• Transform magazine
  • November 23, 2024

Top

What’s the Meta with you?

Tomrobinson BW

Tom Robinson, global chief strategy officer at brand agency Superunion uses Facebook's rebrand to Meta as a springboard to explore the significance of rebranding as a moment of change.

One of the big corporate stories in the last few weeks was Mark Zuckerberg announcing that Facebook's parent company is now called Meta. There has been a lot of reaction about the news, with people questioning everything, from Zuckerberg’s motivation to the execution itself. Let’s ignore the logo for now. There are numerous reasons why a company would want to rebrand, but they all have a central theme. Change.

Rebranding can occur because people see you as you were, not as you are. Internal change has occurred but external perception lags reality. That’s why British Aerospace became BAE Systems. Statoil became Equinor. General Electric, British Petroleum, International Business Machines, and American Telephone & Telegraph Company became initials. The names tied them to a past that was no longer relevant.

It can be done as a catalyst for change. You want to shift internal and external perceptions going forward and reposition for the future, especially into new areas of growth. This can be especially true at a corporate level, where a dominant operating brand is limiting the perception of the group as a whole. The one everyone is referencing is Google Inc becoming Alphabet because Google was more than Google Search.

Clearly, it’s often a combination of the two. You’ve changed, your brand no longer reflects who you are and is limiting future progress. It’s time to change. The greater the change you are reflecting, or aspiring to, the greater the amount of repositioning needed.

Big events like mergers or divestments create significant change. The company is no longer what it was. It is bigger/smaller and does more/less in more/less places. Some sectors, where surnames were involved, got long names such as SBC Warburg Dillion Read or PricewaterhouseCoopers. Others found new names, as when Guinness and Grand Metropolitan became Diageo.

Some companies didn’t follow this logic at all, to greater or lesser success.

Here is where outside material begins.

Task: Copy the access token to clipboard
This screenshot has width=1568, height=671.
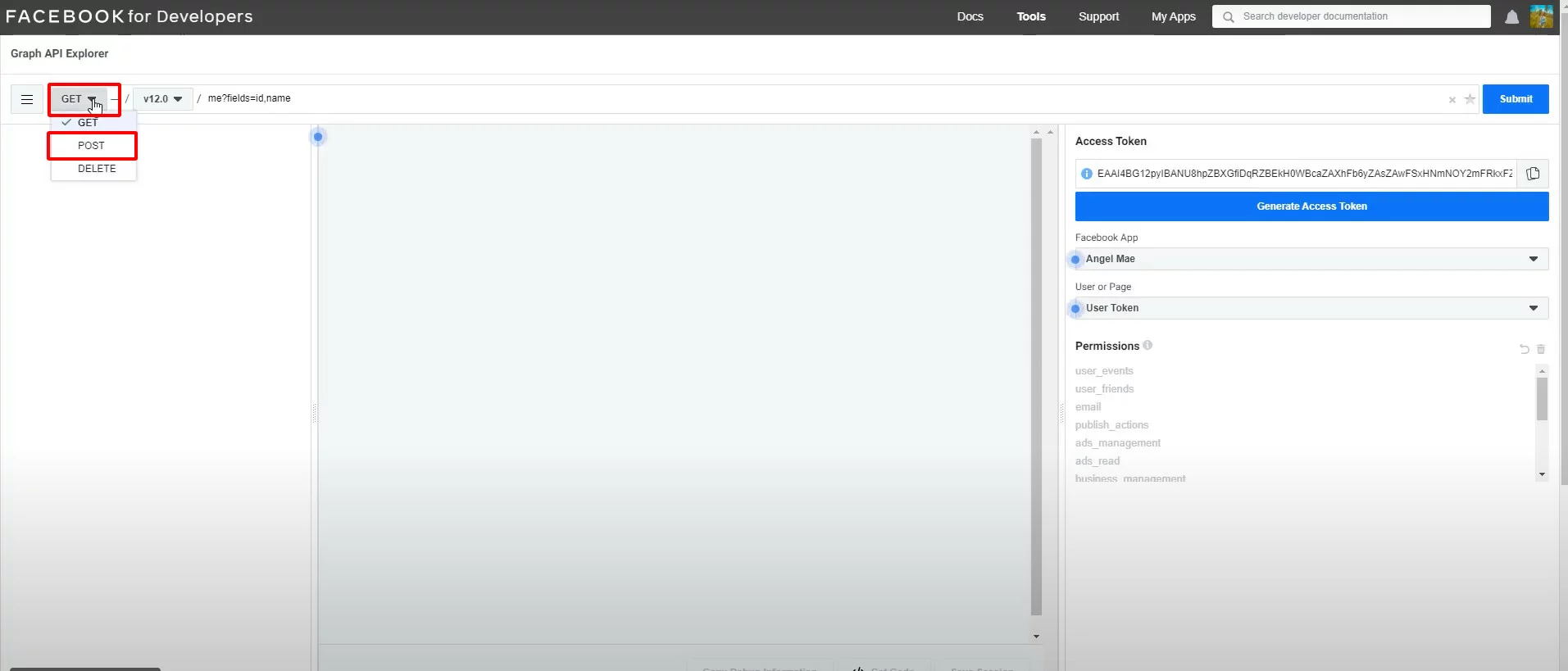Action: point(1533,174)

Amazon sells more than books now but is still Amazon. Volkswagen Group sells more than VWs and owns, amongst others, Bugatti and Škoda. Carphone Warehouse didn’t just sell car phones in a warehouse.

A more extreme version of the catalyst is where you have become tainted and want to slough off negative elements of the past and be more favourably considered in the future. The Lance Armstrong Foundation became Livestrong Foundation, Valeant Pharmaceuticals became Bausch Health, Phillip Morris became Altria. Sometimes pressure to do this can be external. Organisations such as The Rhodes Trust or the Nobel Prize face pressure to change their names due to their distant past.

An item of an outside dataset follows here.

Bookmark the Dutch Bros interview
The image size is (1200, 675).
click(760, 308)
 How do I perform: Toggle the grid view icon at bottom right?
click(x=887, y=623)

Whatever the origin of the rebrand, the desire is to change people’s perception of, and therefore behaviour towards, you. However, there needs to be enough goodwill towards you for people to reconsider their understanding. Will they be able to relook at you and reassess? How will they view the motivation behind the change? Is it an honest attempt to keep people’s perception in line with reality or will it be seen as a cynical ploy to diminish and distract?

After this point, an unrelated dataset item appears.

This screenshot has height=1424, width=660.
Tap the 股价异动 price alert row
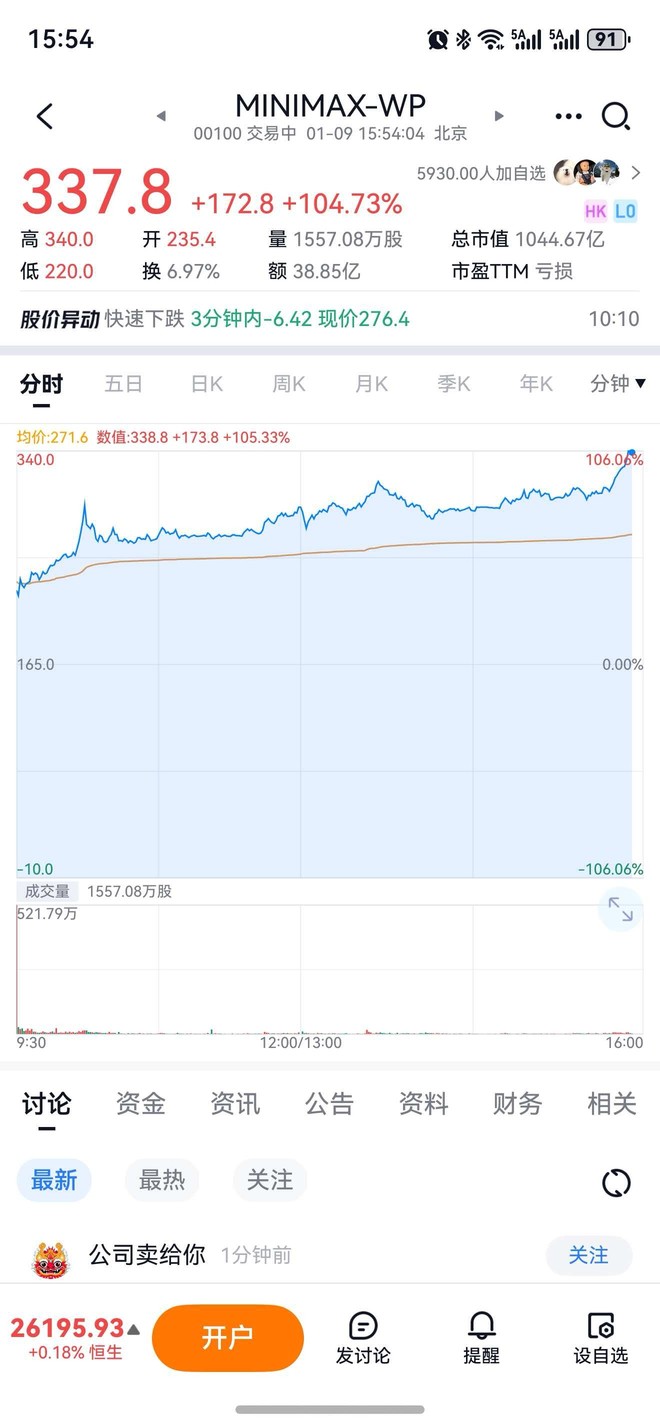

Critically, your brand is more than a visual identity and a new name and logo. It’s your beliefs and behaviour, your culture, your approach to what you value and therefore the types of value you create (or destroy). It is who you are and what you stand for. You can change your visual identity much more easily than you can change your belief system, your business model or your culture. How much of this has changed too?